» **DATASET EXTRACT**
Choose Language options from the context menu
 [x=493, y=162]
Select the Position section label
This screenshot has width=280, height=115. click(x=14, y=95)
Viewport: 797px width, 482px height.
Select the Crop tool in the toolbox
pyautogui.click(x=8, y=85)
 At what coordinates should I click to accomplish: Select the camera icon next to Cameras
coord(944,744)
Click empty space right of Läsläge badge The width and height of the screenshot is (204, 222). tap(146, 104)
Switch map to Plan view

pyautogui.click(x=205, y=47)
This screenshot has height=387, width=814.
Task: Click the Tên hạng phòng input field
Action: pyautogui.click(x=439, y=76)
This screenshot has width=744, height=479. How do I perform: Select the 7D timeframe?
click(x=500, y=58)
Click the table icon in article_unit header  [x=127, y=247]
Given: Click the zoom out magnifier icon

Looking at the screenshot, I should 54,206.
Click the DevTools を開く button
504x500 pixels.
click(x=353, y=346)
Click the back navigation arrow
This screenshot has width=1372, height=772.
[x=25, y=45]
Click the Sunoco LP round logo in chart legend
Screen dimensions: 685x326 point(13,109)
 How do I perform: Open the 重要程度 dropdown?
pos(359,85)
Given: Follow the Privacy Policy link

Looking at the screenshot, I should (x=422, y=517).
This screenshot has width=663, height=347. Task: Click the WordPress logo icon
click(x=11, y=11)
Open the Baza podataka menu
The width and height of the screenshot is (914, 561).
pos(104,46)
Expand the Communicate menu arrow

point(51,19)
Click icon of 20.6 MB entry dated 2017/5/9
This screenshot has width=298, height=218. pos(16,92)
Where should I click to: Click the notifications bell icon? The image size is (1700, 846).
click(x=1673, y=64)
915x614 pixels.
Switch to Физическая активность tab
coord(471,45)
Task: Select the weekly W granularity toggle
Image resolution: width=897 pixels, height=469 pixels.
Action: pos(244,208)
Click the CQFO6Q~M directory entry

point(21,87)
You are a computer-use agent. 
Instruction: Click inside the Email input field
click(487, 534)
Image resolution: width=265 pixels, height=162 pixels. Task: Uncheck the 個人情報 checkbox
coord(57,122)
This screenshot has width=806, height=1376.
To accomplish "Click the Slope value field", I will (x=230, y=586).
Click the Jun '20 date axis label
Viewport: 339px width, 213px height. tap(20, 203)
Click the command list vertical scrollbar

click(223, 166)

» **INSTRUCTIONS FOR THE TASK**
Pull out the lines beginning with the one that contains "Image resolution: width=265" and continuing through the end of the items, and reproduce them word for word.

» **SOLUTION TO THIS PROBLEM**
Image resolution: width=265 pixels, height=162 pixels. Task: Uncheck the 個人情報 checkbox
coord(57,122)
This screenshot has width=806, height=1376.
To accomplish "Click the Slope value field", I will (x=230, y=586).
Click the Jun '20 date axis label
Viewport: 339px width, 213px height. tap(20, 203)
Click the command list vertical scrollbar

click(223, 166)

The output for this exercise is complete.